( 2 août 1942 -En forêt de Fontainebleau près de Verreux)
On passait par là avec ma femme, mes enfants et notre épagneul, on se promenait. Les deux petits couraient loin devant avec le chien, rebroussaient chemin jusqu’à nous, repartaient en arrière, revenaient, et ça faisait comme un fuseau de roux et de rires qui nous emportait le long de l’allée. Ils étaient repartis devant, on les voyait au loin. Ils ont couru jusqu’à l’orée de cette clairière. Arrivés là, les enfants se sont arrêtés net. Le chien ne comprenait pas leur soudaine immobilité, il sautait et jappait autour d’eux. Nous nous sommes approchés, silencieusement ils nous ont attendus, regardant ce nous ne pouvions voir depuis l’allée, regardant vers la clairière.

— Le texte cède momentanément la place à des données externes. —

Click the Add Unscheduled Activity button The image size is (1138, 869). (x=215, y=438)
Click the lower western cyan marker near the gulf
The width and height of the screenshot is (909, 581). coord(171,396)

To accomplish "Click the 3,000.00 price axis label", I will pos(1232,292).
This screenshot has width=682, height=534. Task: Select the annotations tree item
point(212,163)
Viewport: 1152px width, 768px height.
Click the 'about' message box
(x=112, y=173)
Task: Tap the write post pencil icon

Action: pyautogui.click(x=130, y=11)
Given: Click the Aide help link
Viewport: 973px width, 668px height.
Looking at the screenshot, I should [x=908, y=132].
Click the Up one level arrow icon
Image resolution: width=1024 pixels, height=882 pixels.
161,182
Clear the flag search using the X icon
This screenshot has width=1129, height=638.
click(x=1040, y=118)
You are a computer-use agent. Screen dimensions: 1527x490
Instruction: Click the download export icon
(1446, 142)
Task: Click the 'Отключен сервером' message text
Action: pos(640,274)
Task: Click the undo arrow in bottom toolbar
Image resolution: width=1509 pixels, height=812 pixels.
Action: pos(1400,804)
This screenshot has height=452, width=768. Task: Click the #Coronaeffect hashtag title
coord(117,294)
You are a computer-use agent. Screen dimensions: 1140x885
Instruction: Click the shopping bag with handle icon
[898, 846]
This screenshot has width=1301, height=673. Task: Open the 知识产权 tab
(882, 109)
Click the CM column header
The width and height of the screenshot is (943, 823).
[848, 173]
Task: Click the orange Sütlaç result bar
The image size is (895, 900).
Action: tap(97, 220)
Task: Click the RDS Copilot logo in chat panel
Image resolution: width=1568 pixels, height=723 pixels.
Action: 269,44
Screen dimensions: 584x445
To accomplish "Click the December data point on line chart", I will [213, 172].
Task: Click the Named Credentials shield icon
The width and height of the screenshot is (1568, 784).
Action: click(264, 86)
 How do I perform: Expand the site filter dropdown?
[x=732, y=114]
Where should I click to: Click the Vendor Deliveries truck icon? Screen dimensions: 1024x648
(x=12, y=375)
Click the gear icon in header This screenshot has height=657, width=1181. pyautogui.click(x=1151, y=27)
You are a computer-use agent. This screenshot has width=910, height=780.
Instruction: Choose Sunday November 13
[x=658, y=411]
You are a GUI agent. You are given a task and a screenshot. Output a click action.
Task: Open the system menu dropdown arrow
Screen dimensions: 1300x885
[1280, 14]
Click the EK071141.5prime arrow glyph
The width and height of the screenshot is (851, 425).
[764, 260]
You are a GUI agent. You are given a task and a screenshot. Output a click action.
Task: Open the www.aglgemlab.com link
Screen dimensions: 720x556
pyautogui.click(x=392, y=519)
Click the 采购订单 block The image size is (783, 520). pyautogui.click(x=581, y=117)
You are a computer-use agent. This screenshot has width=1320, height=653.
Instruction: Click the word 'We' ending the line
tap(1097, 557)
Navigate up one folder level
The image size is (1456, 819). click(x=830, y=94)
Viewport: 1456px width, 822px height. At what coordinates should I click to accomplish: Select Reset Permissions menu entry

Je les ai vu tous les trois, j’ai vu la peur entre nous.
J’ai voulu nous éloigner tout de suite, j’ai voulu qu’on passe notre chemin sans insister, pour oublier qu’on les avait surpris, qu’ils nous avaient vus, que nous étions tous fragiles et méfiants ces derniers temps.
Mais lui, m’a appelé, s’est levé.
En venant vers moi il ne souriait pas, pas vraiment.
Il portait un boîtier noir à la main.
Il m’a expliqué en mots brefs le fonctionnement de l’appareil, est allé se rasseoir.
Que voulait-il garder de cet instant si raide? C’est comme s’il cherchait à fabriquer pour nos yeux le prétexte d’être ici.
Derrière moi ma famille posait aussi, mes enfants sagement rangés à droite et à gauche de leur mère, et l’épagneul aussi restait figé, assis au pied.
Chiens de faïence.
Il y avait un tel silence dans la clairière que le déclic de l’appareil nous a comme réveillés.